— GIVEN PROBLEM —
Please edit the rows starting at the line containing "You are a computer-use" and ending at the line containing "Instruction: Click the search magnifier icon", swapping "magnifier" for "magnifying glass" and keeping everything else the same.

— EXTRACTED DATA —
[Begin]
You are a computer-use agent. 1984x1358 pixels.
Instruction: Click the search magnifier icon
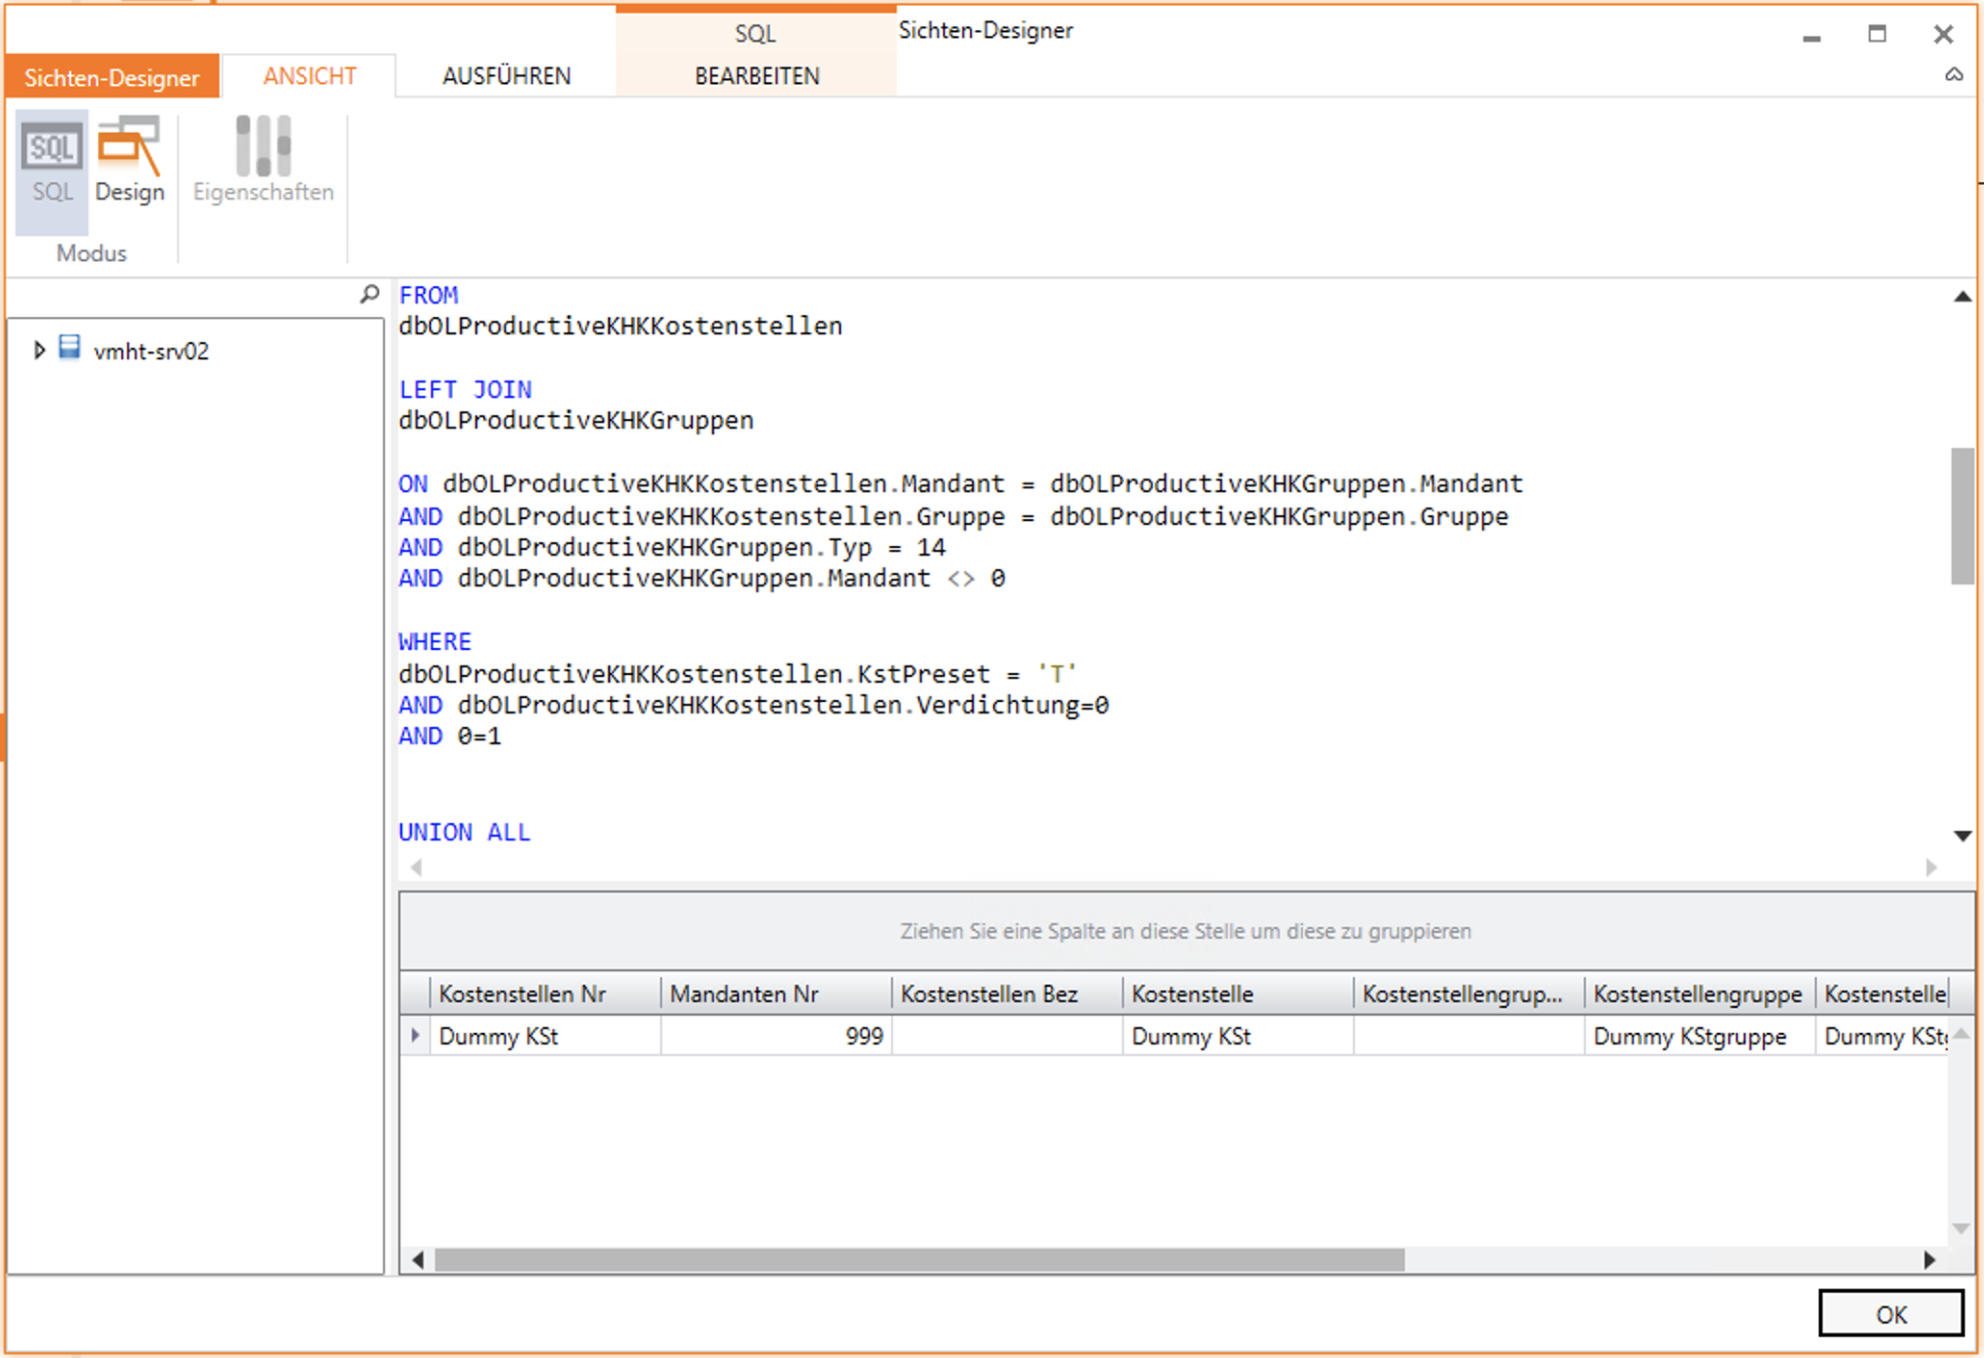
[End]
[Begin]
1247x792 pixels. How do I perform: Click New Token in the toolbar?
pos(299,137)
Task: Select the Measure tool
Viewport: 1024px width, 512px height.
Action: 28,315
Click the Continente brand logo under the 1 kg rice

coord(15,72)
[End]
— CORRECT RESULT —
You are a computer-use agent. 1984x1358 pixels.
Instruction: Click the search magnifying glass icon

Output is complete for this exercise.